#### Data for analysis
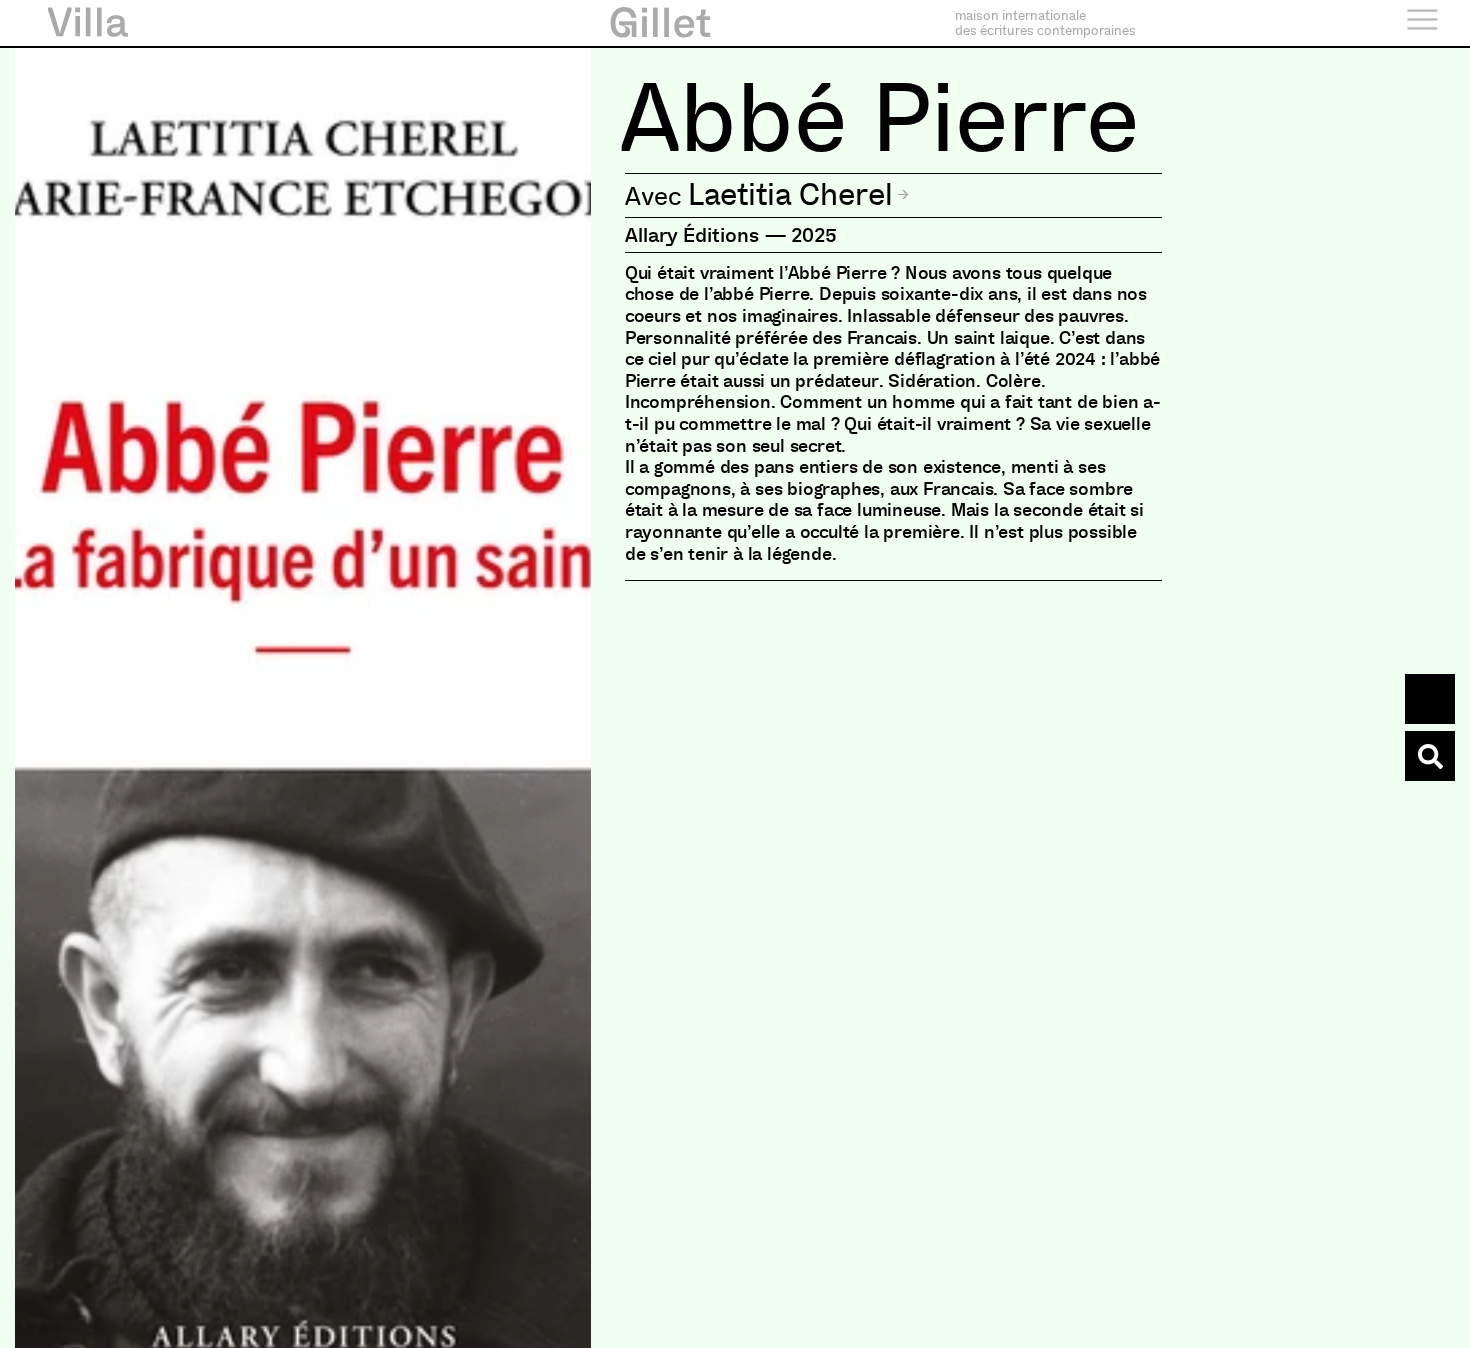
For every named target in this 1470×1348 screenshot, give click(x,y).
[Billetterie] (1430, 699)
########
#### Data for analysis
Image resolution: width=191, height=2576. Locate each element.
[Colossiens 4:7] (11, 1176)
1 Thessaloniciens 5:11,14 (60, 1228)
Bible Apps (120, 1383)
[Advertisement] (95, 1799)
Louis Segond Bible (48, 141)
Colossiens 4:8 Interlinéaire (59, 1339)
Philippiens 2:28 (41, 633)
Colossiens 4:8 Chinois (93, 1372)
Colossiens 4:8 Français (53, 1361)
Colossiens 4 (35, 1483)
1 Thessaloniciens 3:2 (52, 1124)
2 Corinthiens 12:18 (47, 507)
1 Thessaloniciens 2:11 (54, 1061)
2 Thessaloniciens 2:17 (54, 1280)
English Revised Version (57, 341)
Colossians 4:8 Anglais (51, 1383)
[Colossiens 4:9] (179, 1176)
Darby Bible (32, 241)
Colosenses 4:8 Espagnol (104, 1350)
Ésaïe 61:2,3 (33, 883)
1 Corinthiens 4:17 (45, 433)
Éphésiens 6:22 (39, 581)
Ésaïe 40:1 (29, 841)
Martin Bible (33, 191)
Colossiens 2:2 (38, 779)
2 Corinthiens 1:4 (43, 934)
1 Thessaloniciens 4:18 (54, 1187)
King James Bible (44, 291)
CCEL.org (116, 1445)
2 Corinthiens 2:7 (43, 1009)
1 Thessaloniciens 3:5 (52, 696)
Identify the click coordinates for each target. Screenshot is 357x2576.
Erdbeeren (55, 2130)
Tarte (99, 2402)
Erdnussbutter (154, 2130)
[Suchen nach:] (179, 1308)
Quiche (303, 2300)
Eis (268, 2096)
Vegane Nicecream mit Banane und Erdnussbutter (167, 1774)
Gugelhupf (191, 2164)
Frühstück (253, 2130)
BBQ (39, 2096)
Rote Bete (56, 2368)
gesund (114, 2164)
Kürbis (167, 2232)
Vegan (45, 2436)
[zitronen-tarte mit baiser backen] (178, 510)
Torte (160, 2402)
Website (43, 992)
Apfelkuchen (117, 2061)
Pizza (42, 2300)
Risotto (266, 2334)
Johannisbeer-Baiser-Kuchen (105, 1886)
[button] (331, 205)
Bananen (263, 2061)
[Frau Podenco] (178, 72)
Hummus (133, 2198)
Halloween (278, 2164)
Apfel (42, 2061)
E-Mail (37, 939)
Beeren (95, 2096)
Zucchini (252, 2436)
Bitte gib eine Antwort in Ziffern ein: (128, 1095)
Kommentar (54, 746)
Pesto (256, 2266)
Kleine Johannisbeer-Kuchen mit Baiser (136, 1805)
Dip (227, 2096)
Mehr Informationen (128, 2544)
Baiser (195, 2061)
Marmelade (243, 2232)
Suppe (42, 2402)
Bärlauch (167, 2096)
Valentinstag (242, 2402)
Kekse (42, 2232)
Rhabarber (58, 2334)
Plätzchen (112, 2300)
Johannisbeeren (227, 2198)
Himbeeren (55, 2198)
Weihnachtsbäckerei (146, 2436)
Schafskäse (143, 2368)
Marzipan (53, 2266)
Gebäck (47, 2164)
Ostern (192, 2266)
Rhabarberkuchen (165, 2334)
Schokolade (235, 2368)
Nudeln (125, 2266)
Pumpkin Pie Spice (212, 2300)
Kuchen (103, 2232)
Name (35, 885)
########
Exercise brief: Looking at the records above, return exactly the lines from the line with "Frühstück (253, 2130)" to the line with "Name (35, 885)", both ends included.

Answer to the problem:
Frühstück (253, 2130)
BBQ (39, 2096)
Rote Bete (56, 2368)
gesund (114, 2164)
Kürbis (167, 2232)
Vegan (45, 2436)
[zitronen-tarte mit baiser backen] (178, 510)
Torte (160, 2402)
Website (43, 992)
Apfelkuchen (117, 2061)
Pizza (42, 2300)
Risotto (266, 2334)
Johannisbeer-Baiser-Kuchen (105, 1886)
[button] (331, 205)
Bananen (263, 2061)
[Frau Podenco] (178, 72)
Hummus (133, 2198)
Halloween (278, 2164)
Apfel (42, 2061)
E-Mail (37, 939)
Beeren (95, 2096)
Zucchini (252, 2436)
Bitte gib eine Antwort in Ziffern ein: (128, 1095)
Kommentar (54, 746)
Pesto (256, 2266)
Kleine Johannisbeer-Kuchen mit Baiser (136, 1805)
Dip (227, 2096)
Mehr Informationen (128, 2544)
Baiser (195, 2061)
Marmelade (243, 2232)
Suppe (42, 2402)
Bärlauch (167, 2096)
Valentinstag (242, 2402)
Kekse (42, 2232)
Rhabarber (58, 2334)
Plätzchen (112, 2300)
Johannisbeeren (227, 2198)
Himbeeren (55, 2198)
Weihnachtsbäckerei (146, 2436)
Schafskäse (143, 2368)
Marzipan (53, 2266)
Gebäck (47, 2164)
Ostern (192, 2266)
Rhabarberkuchen (165, 2334)
Schokolade (235, 2368)
Nudeln (125, 2266)
Pumpkin Pie Spice (212, 2300)
Kuchen (103, 2232)
Name (35, 885)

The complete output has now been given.